Une confiance de base pour tous

Ensuite s’est tenu la table ronde avec Franziska Schläpfer, membre du comité d’initiative, qui défend le RBI. Cette rappeuse, connue sous le nom de «Big Zis», est mère de trois enfants. Elle comprend le RBI comme l’expression d’une confiance inconditionnelle à l’instar de l’amour que portent les parents à leurs enfants. Elle a incité le public à se voir comme participant à une communauté de personnes où chacun s’entraide plutôt que de se concurrencer. «Nous avons tous besoin les uns des autres.»

Avec beaucoup de franchise, cette femme de 39 ans a évoqué des périodes de vie où elle s’est retrouvée sur la pente glissante et où elle avait, certes, besoin d’un peu de pression et d’incitation de l’extérieur. «Mais, conclut-elle, le plus important étaient les gens qui me faisaient confiance et qui croyaient en moi.»

Une utopie politiquement insensée

Le socialiste et syndicaliste Philippe Hadorn est d’accord avec l’objectif d’augmenter l’égalité des chances: «Les abus, c’est lorsque le capital génère des profits au dépens de l’emploi.» Selon lui, la justice sociale est une valeur centrale de la foi chrétienne. Quant au RBI, il le perçoit comme une utopie qui peut, certes, engager un débat de société important, mais qui est insensé en tant que projet constitutionnel. M. Hadorn craint que le Parlement actuel, «dominé par les intérêts économiques», risquerait d’abuser du RBI pour démanteler complètement l’Etat social. Il plaide de poursuivre la vision d’un emploi plus juste par des moyens plus pragmatiques, de renforcer les assurances sociales et de promouvoir une répartition plus juste des revenus.
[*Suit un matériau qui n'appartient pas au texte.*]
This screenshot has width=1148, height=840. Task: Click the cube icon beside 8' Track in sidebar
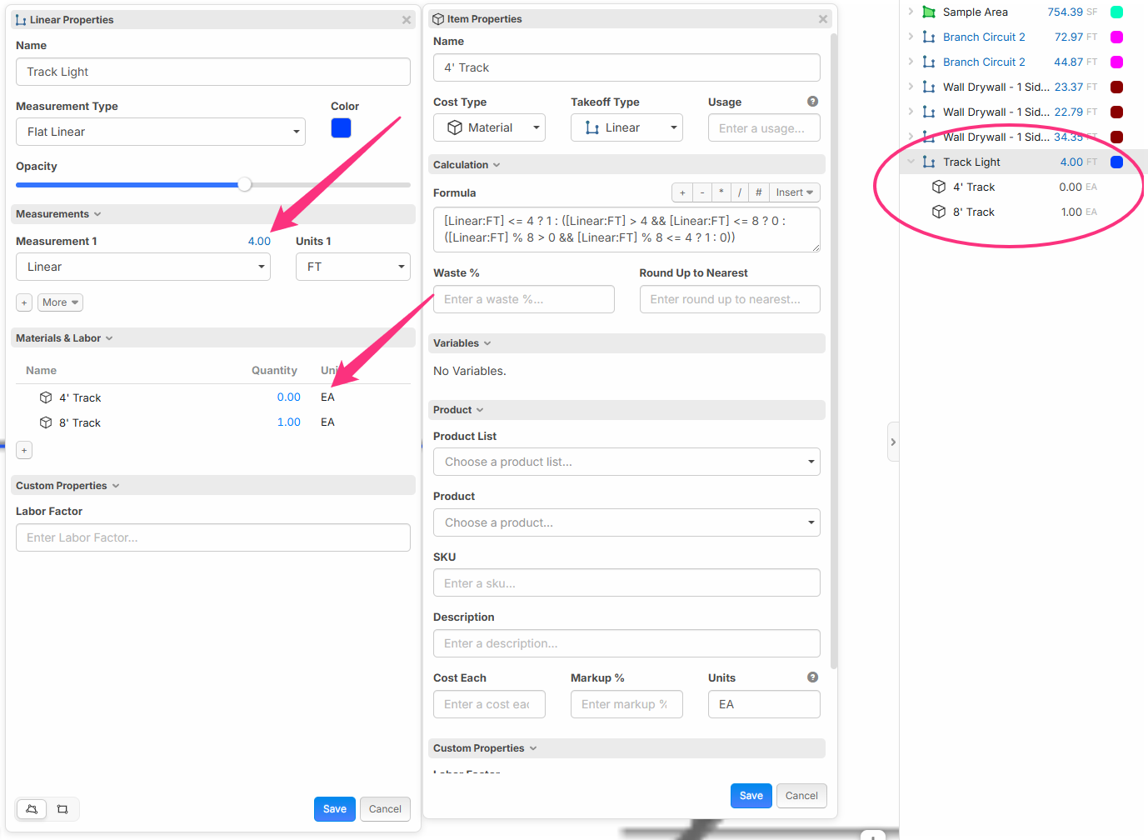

Et Mme Heiniger dans tout ça?

Suite au désistement de la conseillère nationale PLR Doris Fiala, adversaire du RBI, sa place a été mis à disposition du public. Dès lors, plusieurs personnes l’ont occupée spontanément pour amener un point de vue critique. Ainsi, Mme Heiniger, une Zurichoise bénéficiaire de l’AI a témoigné de son inquiétude face au RBI: «2500 francs? Ca ne suffira jamais. Pourtant, je ne peux pas aller travailler», a-t-elle objecté. Sur quoi Daniel Straub, membre du comité d’initiative, a rejoint la table ronde pour assurer que personne ne recevrait moins qu’aujourd’hui. Et d’inciter Madame Heiniger à prendre de l’assurance: «Vous aussi, vous travaillez! Par exemple, en participant à cette table ronde.» Justement, notre conception du travail se bornerait au travail rémunéré. «Voici une vision étroite et démodée», conclut M. Straub.

Ce Forum animé et surprenant s’est terminé avec des discussions en groupe, une prière et un rap spontané de «Big Zis». Pour conclure, les participants ont été appelés à revoir leur position sur le thermomètre du RBI et de l’adapter au cas échéant. Les marques ont évolué globalement vers le haut et illustent ainsi un léger réchauffement des sympathies en faveur du revenu de base inconditionnel.

ChristNet ne prend pas position

ChristNet est d’avis que le débat provoqué par le revenu de base inconditionnel est important et pertinent. Celui-ci permet de discuter de sujets chrétiens essentiels tels la justice sociale, la solidarité et la valeur de chacun. Cependant, le laboratoire d’idées ne prend pas position quant à l’iniviative soumise au vote le 5 juin.


Thermomètre RBI après le Forum (chaque PostIt représente une voix).